There were three significant issues with this build.
The first is that the kit came with multiple broken parts including, astoundingly, parts of the wing. To compound this issue, I either had to wait on the U.S. distributor of the kit to get replacement parts from the manufacturer, or buy a new kit. I opted to buy a replacement kit and was going to use the replacement parts from the manufacturer to refill the parts in the kit, and then re-sell the unused kit. I’m still waiting on the replacement parts.
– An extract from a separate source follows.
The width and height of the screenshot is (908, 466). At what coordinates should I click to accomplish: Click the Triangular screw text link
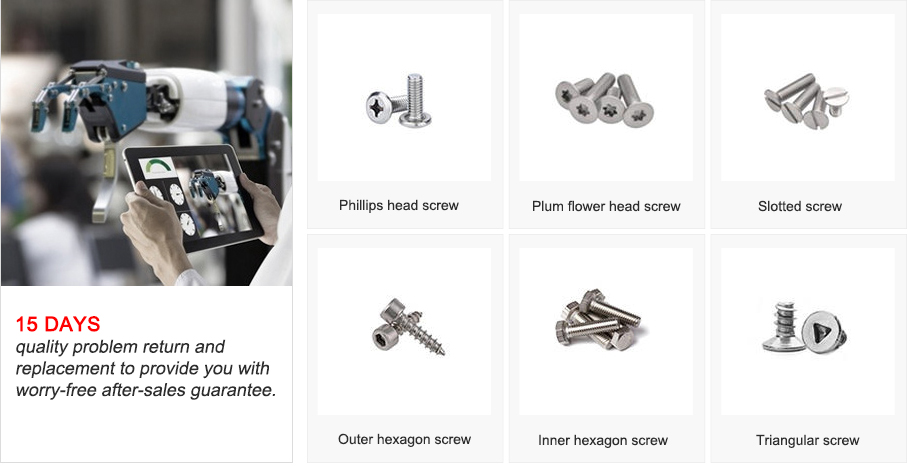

The second is the wheel wells. Like the aforementioned Tempest V, Special Hobby has an almost singular ability to make construction of the wheel well as frustrating as possible. It’s the worst combination of bad design and poor parts fit. My solution, after ruining one set of wheel bay inserts, was to simply leave the parts that run along the leading edge of the wing out until the wing was closed, and then trim, sand, file those to fit. Good luck. Also like the Tempest V, this seems like it could be easily remedied with resin replacement wheel bay inserts. Note that the issues with the wheel bay parts also throw off the construction of the little intakes on the leading edge of the wing. Be prepared to play some jazz here.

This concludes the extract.